EXERCISE REQUIREMENTS >> Copy out everything from the start of the records down to and including the line that contains "Action: (634, 251)", swapping "swatch" for "tile" and leaving all else unchanged.

DATASET ROWS >>

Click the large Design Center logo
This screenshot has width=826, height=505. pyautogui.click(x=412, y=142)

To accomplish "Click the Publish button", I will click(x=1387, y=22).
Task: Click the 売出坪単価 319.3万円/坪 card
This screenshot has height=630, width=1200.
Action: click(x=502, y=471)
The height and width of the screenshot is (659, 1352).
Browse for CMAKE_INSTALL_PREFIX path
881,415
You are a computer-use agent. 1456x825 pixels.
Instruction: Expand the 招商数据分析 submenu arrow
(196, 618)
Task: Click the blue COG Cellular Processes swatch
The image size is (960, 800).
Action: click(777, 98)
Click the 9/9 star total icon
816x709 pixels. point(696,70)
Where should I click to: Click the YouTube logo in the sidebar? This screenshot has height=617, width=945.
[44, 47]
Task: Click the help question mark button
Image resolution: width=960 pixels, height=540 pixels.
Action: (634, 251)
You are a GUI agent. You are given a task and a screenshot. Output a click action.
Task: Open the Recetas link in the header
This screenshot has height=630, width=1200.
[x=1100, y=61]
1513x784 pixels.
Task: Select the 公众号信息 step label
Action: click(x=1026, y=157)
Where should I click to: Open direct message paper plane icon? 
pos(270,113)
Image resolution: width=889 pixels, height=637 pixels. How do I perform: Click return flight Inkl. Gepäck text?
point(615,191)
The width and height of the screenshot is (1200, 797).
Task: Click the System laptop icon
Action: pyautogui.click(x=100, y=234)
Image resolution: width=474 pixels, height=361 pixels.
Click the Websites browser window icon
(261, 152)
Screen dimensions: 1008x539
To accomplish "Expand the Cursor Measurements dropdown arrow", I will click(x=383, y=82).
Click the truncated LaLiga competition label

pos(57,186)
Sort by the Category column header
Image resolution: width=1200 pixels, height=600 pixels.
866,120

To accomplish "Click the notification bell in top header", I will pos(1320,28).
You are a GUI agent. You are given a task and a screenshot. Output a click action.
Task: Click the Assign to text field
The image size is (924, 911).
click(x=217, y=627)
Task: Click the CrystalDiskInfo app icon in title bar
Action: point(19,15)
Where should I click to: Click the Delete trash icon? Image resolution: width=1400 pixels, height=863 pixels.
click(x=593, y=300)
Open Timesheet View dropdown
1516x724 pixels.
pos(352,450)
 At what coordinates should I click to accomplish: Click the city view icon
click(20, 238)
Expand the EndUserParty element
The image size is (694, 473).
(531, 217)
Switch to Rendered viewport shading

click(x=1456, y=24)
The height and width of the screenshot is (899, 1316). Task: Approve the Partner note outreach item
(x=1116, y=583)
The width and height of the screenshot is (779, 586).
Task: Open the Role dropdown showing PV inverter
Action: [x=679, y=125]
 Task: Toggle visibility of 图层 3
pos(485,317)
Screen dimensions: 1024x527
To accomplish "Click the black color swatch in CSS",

COMPLETED EXERCISE >>
Click the large Design Center logo
This screenshot has width=826, height=505. pyautogui.click(x=412, y=142)

To accomplish "Click the Publish button", I will click(x=1387, y=22).
Task: Click the 売出坪単価 319.3万円/坪 card
This screenshot has height=630, width=1200.
Action: click(x=502, y=471)
The height and width of the screenshot is (659, 1352).
Browse for CMAKE_INSTALL_PREFIX path
881,415
You are a computer-use agent. 1456x825 pixels.
Instruction: Expand the 招商数据分析 submenu arrow
(196, 618)
Task: Click the blue COG Cellular Processes tile
The image size is (960, 800).
Action: click(777, 98)
Click the 9/9 star total icon
816x709 pixels. point(696,70)
Where should I click to: Click the YouTube logo in the sidebar? This screenshot has height=617, width=945.
[44, 47]
Task: Click the help question mark button
Image resolution: width=960 pixels, height=540 pixels.
Action: (634, 251)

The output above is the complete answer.